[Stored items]
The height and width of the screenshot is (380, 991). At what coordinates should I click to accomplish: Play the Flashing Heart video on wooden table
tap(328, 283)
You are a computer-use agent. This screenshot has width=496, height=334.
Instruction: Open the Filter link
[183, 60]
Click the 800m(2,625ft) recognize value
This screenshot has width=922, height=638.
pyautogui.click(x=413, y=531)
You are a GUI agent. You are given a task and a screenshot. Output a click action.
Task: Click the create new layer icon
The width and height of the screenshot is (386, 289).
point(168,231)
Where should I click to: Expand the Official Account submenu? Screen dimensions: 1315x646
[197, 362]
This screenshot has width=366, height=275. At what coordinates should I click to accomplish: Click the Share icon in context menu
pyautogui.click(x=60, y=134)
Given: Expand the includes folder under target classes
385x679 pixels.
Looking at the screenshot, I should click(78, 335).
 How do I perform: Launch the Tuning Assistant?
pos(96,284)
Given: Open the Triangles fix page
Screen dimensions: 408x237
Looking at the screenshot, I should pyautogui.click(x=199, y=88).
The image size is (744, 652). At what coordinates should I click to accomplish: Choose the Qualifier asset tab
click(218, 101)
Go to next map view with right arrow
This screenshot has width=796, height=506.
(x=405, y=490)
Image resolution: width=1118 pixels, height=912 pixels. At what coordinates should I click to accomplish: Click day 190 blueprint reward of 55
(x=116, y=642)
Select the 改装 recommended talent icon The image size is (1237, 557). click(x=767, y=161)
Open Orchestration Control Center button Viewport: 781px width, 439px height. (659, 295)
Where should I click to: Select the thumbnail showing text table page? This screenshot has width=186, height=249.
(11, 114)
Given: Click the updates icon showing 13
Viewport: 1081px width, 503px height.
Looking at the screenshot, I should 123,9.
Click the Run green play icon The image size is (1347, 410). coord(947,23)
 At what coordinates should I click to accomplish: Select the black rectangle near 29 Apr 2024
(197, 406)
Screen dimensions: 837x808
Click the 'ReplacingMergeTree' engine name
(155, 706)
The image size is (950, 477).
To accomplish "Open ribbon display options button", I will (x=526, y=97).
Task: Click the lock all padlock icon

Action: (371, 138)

Work required:
The records above need to be retyped exactly.

Response to this exercise:
The height and width of the screenshot is (380, 991). At what coordinates should I click to accomplish: Play the Flashing Heart video on wooden table
tap(328, 283)
You are a computer-use agent. This screenshot has width=496, height=334.
Instruction: Open the Filter link
[183, 60]
Click the 800m(2,625ft) recognize value
This screenshot has width=922, height=638.
pyautogui.click(x=413, y=531)
You are a GUI agent. You are given a task and a screenshot. Output a click action.
Task: Click the create new layer icon
The width and height of the screenshot is (386, 289).
point(168,231)
Where should I click to: Expand the Official Account submenu? Screen dimensions: 1315x646
[197, 362]
This screenshot has width=366, height=275. At what coordinates should I click to accomplish: Click the Share icon in context menu
pyautogui.click(x=60, y=134)
Given: Expand the includes folder under target classes
385x679 pixels.
Looking at the screenshot, I should click(78, 335).
 How do I perform: Launch the Tuning Assistant?
pos(96,284)
Given: Open the Triangles fix page
Screen dimensions: 408x237
Looking at the screenshot, I should pyautogui.click(x=199, y=88).
The image size is (744, 652). At what coordinates should I click to accomplish: Choose the Qualifier asset tab
click(218, 101)
Go to next map view with right arrow
This screenshot has width=796, height=506.
(x=405, y=490)
Image resolution: width=1118 pixels, height=912 pixels. At what coordinates should I click to accomplish: Click day 190 blueprint reward of 55
(x=116, y=642)
Select the 改装 recommended talent icon The image size is (1237, 557). click(x=767, y=161)
Open Orchestration Control Center button Viewport: 781px width, 439px height. (659, 295)
Where should I click to: Select the thumbnail showing text table page? This screenshot has width=186, height=249.
(11, 114)
Given: Click the updates icon showing 13
Viewport: 1081px width, 503px height.
Looking at the screenshot, I should 123,9.
Click the Run green play icon The image size is (1347, 410). coord(947,23)
 At what coordinates should I click to accomplish: Select the black rectangle near 29 Apr 2024
(197, 406)
Screen dimensions: 837x808
Click the 'ReplacingMergeTree' engine name
(155, 706)
The image size is (950, 477).
To accomplish "Open ribbon display options button", I will (x=526, y=97).
Task: Click the lock all padlock icon

Action: (371, 138)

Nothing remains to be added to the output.